__YOUR GOAL__.
An exact copy is needed of each line from the one including "1301x849 pixels." through the last line of the entries, both ends counted, with nothing added.

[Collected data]
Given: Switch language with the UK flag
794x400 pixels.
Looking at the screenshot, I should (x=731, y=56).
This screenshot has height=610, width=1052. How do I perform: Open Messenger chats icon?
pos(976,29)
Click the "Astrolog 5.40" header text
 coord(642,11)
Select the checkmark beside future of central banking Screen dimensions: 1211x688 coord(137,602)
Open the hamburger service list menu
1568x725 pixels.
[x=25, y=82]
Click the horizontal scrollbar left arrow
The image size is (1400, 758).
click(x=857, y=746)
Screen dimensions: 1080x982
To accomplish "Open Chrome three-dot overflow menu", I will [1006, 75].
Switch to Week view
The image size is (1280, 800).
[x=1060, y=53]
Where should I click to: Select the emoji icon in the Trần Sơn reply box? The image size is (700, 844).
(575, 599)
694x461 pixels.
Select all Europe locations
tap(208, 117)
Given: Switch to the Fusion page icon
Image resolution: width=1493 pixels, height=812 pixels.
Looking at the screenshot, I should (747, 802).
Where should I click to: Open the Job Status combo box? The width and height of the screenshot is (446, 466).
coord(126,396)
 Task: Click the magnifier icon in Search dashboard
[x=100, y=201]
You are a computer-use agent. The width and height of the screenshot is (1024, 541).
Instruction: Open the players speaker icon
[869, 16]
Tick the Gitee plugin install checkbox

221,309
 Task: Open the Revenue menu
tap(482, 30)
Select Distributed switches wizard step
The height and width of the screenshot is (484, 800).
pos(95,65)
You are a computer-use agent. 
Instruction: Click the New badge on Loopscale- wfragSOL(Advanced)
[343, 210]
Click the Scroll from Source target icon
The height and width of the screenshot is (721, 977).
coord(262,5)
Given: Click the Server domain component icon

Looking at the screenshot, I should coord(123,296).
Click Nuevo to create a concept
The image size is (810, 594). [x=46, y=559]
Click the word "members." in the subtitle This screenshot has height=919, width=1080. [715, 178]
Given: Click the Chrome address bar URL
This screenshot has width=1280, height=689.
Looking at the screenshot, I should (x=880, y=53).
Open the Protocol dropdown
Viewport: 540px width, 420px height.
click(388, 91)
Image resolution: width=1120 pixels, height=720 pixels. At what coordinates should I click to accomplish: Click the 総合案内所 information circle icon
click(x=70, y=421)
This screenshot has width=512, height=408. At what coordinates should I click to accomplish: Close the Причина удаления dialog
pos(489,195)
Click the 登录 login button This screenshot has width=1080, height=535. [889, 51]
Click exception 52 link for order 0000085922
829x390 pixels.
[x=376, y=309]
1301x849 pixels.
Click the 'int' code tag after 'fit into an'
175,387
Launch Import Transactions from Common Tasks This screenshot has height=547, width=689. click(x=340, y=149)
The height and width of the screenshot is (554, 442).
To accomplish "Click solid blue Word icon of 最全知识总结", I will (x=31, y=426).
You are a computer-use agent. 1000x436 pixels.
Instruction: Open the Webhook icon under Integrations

__WRITTEN ANSWER__.
1301x849 pixels.
Click the 'int' code tag after 'fit into an'
175,387
Launch Import Transactions from Common Tasks This screenshot has height=547, width=689. click(x=340, y=149)
The height and width of the screenshot is (554, 442).
To accomplish "Click solid blue Word icon of 最全知识总结", I will (x=31, y=426).
You are a computer-use agent. 1000x436 pixels.
Instruction: Open the Webhook icon under Integrations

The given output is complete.